# Task directions
Give the entries again, word for word.

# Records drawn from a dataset
※
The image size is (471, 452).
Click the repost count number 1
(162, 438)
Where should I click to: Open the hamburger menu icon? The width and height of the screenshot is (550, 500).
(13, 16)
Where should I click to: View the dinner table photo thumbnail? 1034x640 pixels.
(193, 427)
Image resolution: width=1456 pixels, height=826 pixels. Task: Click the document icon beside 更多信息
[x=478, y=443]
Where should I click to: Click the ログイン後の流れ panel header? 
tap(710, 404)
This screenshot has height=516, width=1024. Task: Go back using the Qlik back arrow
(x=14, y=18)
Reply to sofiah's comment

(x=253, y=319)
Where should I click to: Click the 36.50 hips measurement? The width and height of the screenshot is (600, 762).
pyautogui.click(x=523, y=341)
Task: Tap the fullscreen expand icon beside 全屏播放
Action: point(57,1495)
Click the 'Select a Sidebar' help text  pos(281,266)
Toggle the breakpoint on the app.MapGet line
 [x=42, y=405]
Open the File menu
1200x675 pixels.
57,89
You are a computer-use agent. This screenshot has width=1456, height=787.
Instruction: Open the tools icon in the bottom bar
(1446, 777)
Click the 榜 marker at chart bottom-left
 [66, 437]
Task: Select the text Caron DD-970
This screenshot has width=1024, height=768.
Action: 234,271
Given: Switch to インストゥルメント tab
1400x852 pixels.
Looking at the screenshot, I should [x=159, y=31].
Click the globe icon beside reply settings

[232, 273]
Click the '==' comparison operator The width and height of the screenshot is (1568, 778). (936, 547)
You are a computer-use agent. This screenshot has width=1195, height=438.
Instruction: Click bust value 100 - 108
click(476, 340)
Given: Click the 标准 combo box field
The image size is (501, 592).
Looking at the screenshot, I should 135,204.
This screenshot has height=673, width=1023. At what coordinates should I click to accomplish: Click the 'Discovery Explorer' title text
※
# Task result
The image size is (471, 452).
Click the repost count number 1
(162, 438)
Where should I click to: Open the hamburger menu icon? The width and height of the screenshot is (550, 500).
(13, 16)
Where should I click to: View the dinner table photo thumbnail? 1034x640 pixels.
(193, 427)
Image resolution: width=1456 pixels, height=826 pixels. Task: Click the document icon beside 更多信息
[x=478, y=443]
Where should I click to: Click the ログイン後の流れ panel header? 
tap(710, 404)
This screenshot has height=516, width=1024. Task: Go back using the Qlik back arrow
(x=14, y=18)
Reply to sofiah's comment

(x=253, y=319)
Where should I click to: Click the 36.50 hips measurement? The width and height of the screenshot is (600, 762).
pyautogui.click(x=523, y=341)
Task: Tap the fullscreen expand icon beside 全屏播放
Action: point(57,1495)
Click the 'Select a Sidebar' help text  pos(281,266)
Toggle the breakpoint on the app.MapGet line
 [x=42, y=405]
Open the File menu
1200x675 pixels.
57,89
You are a computer-use agent. This screenshot has width=1456, height=787.
Instruction: Open the tools icon in the bottom bar
(1446, 777)
Click the 榜 marker at chart bottom-left
 [66, 437]
Task: Select the text Caron DD-970
This screenshot has width=1024, height=768.
Action: 234,271
Given: Switch to インストゥルメント tab
1400x852 pixels.
Looking at the screenshot, I should [x=159, y=31].
Click the globe icon beside reply settings

[232, 273]
Click the '==' comparison operator The width and height of the screenshot is (1568, 778). (936, 547)
You are a computer-use agent. This screenshot has width=1195, height=438.
Instruction: Click bust value 100 - 108
click(476, 340)
Given: Click the 标准 combo box field
The image size is (501, 592).
Looking at the screenshot, I should 135,204.
This screenshot has height=673, width=1023. At what coordinates should I click to accomplish: Click the 'Discovery Explorer' title text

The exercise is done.